*ACTIVITY*: Pull every line with "tool" from the material.

*RECORDS TO USE*:
————

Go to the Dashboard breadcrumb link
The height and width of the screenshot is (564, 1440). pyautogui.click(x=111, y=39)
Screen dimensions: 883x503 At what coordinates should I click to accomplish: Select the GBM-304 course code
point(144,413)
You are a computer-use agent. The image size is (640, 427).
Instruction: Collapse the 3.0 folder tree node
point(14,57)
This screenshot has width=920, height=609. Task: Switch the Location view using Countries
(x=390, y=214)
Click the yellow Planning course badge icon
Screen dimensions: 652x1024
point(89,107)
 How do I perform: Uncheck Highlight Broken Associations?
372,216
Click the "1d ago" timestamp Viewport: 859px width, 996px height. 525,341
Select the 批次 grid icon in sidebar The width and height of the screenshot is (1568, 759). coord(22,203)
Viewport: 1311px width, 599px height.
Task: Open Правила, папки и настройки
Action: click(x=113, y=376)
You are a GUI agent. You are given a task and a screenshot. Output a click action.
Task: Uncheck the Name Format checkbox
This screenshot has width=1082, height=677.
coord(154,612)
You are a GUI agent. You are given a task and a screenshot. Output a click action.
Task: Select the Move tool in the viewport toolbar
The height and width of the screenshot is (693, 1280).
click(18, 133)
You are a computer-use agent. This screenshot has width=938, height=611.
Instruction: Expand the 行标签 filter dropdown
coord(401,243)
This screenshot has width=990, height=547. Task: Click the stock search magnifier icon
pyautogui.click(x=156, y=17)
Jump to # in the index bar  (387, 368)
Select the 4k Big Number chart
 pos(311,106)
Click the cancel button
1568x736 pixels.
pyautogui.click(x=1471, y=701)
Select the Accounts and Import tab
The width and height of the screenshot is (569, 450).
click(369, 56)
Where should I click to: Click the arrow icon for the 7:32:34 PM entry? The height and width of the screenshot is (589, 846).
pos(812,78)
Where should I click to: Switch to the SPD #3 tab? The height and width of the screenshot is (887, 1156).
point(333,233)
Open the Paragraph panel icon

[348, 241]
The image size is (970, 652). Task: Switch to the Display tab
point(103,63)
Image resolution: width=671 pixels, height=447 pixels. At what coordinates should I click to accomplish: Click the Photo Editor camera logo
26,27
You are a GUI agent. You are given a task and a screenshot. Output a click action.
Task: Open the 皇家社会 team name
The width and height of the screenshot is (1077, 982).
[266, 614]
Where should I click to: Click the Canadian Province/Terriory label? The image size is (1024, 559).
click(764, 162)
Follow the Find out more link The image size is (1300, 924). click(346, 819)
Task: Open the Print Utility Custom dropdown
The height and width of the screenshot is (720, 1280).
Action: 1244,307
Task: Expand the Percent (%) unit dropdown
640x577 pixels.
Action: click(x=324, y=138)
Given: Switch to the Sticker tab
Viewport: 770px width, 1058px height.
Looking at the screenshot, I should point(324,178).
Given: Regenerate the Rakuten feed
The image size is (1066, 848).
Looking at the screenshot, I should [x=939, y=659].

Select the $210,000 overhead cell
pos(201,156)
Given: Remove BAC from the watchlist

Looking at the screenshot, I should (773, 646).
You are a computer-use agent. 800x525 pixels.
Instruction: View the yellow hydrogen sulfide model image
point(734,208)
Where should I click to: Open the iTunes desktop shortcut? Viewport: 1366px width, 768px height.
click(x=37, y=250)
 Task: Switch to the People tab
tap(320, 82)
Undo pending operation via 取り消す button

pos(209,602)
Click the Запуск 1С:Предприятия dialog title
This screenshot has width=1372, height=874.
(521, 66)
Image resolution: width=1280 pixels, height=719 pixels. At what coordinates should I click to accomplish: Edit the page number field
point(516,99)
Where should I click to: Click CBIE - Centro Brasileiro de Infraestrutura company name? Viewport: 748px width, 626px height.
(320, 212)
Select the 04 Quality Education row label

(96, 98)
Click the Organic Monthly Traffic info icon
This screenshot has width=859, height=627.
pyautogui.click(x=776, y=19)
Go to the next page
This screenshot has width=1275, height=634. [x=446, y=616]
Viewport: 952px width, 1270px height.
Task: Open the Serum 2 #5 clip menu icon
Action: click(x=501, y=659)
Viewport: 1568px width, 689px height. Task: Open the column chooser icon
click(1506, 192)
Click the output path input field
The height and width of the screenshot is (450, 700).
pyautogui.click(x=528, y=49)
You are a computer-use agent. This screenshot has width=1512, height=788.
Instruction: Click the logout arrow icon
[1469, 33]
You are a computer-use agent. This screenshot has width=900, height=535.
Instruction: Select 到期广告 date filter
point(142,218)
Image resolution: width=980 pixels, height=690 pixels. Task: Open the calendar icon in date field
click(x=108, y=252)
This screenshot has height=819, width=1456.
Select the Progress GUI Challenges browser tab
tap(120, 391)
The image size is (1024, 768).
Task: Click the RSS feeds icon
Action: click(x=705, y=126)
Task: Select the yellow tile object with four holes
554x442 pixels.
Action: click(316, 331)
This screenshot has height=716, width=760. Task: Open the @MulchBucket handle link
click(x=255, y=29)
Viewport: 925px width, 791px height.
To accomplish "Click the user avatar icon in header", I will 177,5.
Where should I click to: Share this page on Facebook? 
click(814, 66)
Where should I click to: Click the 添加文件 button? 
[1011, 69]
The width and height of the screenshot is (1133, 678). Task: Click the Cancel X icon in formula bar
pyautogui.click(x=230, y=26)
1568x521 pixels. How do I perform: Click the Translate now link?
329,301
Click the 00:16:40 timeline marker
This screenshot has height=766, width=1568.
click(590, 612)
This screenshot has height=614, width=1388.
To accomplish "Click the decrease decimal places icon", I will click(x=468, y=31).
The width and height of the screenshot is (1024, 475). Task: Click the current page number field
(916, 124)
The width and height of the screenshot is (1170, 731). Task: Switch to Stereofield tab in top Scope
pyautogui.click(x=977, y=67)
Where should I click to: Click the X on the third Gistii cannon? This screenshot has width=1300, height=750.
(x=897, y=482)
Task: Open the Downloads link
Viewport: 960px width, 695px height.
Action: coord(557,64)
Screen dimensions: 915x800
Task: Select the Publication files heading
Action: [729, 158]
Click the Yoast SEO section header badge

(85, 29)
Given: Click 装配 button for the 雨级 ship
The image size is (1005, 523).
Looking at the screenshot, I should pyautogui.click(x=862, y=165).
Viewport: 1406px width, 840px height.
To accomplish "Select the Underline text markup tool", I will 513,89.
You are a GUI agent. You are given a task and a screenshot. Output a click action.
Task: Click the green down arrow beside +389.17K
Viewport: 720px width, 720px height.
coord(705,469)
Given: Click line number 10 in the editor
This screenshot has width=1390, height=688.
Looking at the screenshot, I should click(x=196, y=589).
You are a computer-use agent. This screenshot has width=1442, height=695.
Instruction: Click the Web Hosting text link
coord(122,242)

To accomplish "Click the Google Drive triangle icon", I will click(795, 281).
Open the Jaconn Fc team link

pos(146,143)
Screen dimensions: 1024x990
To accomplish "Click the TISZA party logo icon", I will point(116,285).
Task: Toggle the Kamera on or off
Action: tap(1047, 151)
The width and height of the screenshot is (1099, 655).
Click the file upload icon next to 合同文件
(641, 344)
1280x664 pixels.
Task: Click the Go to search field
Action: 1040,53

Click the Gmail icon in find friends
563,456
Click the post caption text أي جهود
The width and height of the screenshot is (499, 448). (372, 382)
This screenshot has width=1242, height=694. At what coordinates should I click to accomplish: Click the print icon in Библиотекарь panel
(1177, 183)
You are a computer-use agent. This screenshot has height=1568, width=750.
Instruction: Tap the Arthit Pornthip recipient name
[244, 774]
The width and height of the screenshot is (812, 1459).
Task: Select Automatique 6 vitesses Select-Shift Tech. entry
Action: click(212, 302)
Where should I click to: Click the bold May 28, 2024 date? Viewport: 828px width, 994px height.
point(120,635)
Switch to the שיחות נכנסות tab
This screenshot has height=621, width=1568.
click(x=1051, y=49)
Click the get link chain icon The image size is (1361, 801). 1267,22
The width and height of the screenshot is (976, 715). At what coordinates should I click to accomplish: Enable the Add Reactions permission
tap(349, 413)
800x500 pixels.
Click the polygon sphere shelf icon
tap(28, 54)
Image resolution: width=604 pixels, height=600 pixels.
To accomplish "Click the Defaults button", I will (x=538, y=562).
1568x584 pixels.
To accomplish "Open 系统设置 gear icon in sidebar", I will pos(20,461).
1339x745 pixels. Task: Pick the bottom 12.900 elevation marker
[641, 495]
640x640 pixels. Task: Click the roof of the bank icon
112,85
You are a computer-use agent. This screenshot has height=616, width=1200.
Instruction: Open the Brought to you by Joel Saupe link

————

*ANSWER TO THE PROBLEM*:
Task: Select the Move tool in the viewport toolbar
To accomplish "Select the Underline text markup tool", I will 513,89.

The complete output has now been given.